# [Work request]
Copy, from the entries below, each line where the word "computer" can be found.
** Opening Exercise inputs block **
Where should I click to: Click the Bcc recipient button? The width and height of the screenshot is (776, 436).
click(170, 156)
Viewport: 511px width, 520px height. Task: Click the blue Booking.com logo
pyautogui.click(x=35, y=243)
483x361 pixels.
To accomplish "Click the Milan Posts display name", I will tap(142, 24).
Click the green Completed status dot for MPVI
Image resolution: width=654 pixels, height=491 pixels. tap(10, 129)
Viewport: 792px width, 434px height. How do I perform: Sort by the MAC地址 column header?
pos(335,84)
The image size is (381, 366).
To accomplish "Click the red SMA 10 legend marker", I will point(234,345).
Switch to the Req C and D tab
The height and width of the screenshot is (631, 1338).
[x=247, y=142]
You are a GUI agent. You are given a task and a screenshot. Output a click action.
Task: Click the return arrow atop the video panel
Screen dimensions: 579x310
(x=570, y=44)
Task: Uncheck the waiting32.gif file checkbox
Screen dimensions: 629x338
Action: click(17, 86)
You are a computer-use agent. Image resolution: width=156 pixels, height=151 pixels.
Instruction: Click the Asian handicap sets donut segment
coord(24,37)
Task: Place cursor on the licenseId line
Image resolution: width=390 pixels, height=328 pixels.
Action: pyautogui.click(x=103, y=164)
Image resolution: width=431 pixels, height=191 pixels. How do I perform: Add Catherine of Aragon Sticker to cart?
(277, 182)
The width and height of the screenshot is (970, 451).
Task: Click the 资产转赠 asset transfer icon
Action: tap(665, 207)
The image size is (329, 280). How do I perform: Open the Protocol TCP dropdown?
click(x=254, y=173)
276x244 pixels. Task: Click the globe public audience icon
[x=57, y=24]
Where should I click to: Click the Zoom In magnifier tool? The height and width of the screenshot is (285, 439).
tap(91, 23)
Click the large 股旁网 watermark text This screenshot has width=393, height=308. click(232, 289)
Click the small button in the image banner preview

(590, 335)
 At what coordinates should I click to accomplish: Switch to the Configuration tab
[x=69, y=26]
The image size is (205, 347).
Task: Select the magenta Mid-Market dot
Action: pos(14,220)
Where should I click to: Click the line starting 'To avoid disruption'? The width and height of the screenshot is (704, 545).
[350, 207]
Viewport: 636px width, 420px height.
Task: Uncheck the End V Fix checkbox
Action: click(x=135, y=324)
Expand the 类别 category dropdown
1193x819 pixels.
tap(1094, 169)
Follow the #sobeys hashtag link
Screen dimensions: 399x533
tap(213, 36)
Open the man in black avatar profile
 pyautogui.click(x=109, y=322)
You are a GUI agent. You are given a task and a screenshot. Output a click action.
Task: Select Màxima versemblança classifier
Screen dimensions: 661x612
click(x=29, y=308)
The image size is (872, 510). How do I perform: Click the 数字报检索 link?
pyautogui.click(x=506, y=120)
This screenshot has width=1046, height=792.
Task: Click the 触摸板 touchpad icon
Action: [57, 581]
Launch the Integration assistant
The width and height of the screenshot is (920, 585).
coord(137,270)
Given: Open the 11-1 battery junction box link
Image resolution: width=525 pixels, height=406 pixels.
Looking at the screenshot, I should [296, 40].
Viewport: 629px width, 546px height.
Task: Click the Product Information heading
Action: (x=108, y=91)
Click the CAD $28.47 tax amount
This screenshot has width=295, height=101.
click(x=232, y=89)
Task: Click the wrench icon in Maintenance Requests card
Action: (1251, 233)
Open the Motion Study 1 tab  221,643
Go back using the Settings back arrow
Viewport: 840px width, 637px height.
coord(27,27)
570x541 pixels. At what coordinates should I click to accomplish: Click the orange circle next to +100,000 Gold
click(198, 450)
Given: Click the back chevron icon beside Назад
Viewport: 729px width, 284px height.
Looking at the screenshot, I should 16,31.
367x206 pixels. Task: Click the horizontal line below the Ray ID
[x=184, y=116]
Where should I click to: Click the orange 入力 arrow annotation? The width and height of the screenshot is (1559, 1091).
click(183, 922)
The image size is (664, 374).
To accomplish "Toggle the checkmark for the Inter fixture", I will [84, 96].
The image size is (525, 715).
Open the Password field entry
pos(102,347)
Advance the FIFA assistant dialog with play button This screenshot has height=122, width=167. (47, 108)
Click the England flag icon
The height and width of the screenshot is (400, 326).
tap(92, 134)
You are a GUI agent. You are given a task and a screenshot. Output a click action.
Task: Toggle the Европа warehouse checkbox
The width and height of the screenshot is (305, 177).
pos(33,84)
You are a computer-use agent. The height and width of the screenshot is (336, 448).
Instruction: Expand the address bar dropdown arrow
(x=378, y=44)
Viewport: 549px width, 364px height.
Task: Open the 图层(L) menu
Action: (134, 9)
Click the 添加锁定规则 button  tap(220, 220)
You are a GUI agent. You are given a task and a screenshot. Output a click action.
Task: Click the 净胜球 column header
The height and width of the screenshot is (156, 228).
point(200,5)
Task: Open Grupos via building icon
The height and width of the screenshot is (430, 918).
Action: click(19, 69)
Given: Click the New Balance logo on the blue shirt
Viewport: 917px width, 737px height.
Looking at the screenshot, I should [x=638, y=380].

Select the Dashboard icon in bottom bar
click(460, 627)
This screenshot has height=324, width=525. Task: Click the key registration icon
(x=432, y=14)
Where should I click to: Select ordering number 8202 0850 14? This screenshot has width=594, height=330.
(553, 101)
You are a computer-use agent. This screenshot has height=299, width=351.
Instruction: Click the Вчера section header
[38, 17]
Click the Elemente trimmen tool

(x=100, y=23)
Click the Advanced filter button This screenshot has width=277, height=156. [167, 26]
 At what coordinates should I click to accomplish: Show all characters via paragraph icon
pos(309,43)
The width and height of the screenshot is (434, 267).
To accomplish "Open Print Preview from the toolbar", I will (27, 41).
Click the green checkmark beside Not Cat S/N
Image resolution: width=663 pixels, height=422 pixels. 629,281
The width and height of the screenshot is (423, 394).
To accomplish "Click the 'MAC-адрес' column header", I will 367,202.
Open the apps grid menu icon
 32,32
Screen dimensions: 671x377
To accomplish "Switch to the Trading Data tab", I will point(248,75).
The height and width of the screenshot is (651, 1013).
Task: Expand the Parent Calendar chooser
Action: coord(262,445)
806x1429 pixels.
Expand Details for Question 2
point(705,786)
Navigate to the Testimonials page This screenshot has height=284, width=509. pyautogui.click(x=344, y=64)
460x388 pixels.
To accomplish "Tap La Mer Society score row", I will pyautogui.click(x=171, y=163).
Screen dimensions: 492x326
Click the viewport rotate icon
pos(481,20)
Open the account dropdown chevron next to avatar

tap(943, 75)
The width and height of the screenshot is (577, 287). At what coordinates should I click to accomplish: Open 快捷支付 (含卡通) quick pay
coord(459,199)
** Closing Exercise inputs block **
# [Result]
You are a computer-use agent. Image resolution: width=156 pixels, height=151 pixels.
You are a computer-use agent. The height and width of the screenshot is (336, 448).
You are a computer-use agent. This screenshot has height=299, width=351.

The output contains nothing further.